Using a special genetic technique that introduced the same mutation in mice, soon after birth, the scientists were able to generate brain tumours that made less of the ATRX protein.

Then, they showed that when the cancer cells didn't make enough ATRX, the cells couldn't join together the two ends of a broken DNA strand.

This genetic instability accelerated tumour growth and reduced the survival of mice that went without treatment.

But in an ironic - and potentially beneficial - twist, the researchers also showed that if they treated the mice's tumours with drugs that damage DNA, they could actually shrink tumours more effectively and improve survival.

DNA-damaging cancer drugs already exist, and are used for other purposes in adults.

If further research in the mice bears out, they could soon be tested in children whose brain tumours also show a decrease in ATRX production.

The first author of the study, U-M children's cancer specialist Carl Koschmann, M.D., helps guide the treatment of children with brain cancer at U-M's C.S. Mott Children's Hospital.

He also studies brain cancer at the basic cell level in the Castro laboratory.

"We are very excited about this tumour model as it mimics the developmental environment of a paediatric or adolescent human brain tumour," he says.

"We desperately need new therapies for paediatric GBM patients, as less than 20 percent of children diagnosed with GBM will survive five years. We currently base their treatment on a regimen designed for adult patients with GBM, which are very different tumours at the molecular level. Our mouse model has given us a great step towards developing targeted therapies to specific changes found in paediatric and adolescent GBM."

Accelerating discovery

Dr Castro's team at U-M, and their colleagues on teams at the Johns Hopkins School of Medicine, the University of Rochester, and the Institute of Cancer Research in London have been working toward this goal for several years.
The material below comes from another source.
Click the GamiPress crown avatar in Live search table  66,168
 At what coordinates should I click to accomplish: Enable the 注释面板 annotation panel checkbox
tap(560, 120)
A crucial aspect of the mouse model development was the ability to use what's called the "Sleeping Beauty" technique of inserting genes into stem cells in the brain of newborn mice.

This allows their brain to develop normally, but also triggers the development of cancer by adding mutated ATRX genes and other genes known to be involved in cancer.

They also looked at genetic data on several hundreds of adult and paediatric brain tumours from around the world.

That helped them confirm that mutations in the gene that directs cells to make ATRX are responsible for making the tumours genetically unstable.

Personalising treatment for brain tumours based on an individual's ATRX mutation status is still a concept, not a reality.

But the researchers believe their mouse model and the close collaboration with paediatric brain cancer treatment teams at Mott Hospital will accelerate the ability to do so.